A ‘no tipping’ restaurant has settled a wage dispute with workers. In the custom of Europe and Asia, one of the minor trends in the American restaurant industry in recent years is the concept of the ‘no tipping’ restaurant. Purportedly, restaurant servers are paid higher wages or salaries, in lieu of tips, and menu prices reflect those higher wages. Diners are encouraged not to tip. However, as one New York City sushi restaurant found out, getting creative with hourly wages for workers was a no-go, regardless of how they do things in Japan.

Sushi Yasuda Ltd. had long ‘pooled’ tips, and, citing Japanese custom, in 2013 the restaurant finally implemented a ‘no tipping’ policy that was highly popular with diners. Unfortunately for Sushi Yasuda, the tipping policy prior to 2013 proved to be difficult for restaurant staff to swallow.

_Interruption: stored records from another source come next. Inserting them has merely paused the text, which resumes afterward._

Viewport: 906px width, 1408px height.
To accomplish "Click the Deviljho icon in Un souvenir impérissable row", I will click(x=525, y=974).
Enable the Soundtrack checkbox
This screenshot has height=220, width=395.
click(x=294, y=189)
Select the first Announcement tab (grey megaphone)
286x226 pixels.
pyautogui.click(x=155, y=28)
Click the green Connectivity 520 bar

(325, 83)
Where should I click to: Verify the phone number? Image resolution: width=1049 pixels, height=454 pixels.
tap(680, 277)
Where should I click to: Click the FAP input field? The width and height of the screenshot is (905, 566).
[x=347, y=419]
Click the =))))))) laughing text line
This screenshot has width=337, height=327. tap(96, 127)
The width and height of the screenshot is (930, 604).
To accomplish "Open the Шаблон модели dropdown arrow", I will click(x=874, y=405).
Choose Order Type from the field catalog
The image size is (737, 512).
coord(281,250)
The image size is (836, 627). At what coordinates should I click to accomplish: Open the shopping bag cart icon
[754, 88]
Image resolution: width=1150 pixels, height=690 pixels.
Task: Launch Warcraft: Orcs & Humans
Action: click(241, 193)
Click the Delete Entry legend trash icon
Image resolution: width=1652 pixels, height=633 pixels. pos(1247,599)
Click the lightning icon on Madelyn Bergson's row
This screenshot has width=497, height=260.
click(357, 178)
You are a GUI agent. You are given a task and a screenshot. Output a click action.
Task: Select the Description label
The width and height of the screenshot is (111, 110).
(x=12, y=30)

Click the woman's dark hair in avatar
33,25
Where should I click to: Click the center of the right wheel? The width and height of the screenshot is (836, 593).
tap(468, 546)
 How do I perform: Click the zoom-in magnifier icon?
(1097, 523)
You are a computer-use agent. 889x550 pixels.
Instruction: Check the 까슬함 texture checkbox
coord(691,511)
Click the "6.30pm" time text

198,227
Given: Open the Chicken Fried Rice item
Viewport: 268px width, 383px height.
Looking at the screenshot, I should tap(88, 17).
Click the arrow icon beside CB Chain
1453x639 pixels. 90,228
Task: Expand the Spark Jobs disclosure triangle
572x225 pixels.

A group of sushi waitresses claimed that the restaurant operated in violation of the federal Fair Labor Standards Act and in violation of New York state labor laws starting in at least 2006. Workers alleged that when tips were collected, servers were required to turn those tips over to managers, which in turn deprived wait staff of gratuities. Workers also claimed that the restaurant did not pay overtime when servers worked more than 10 hours in a single work day and failed to pay minimum wage during worker training.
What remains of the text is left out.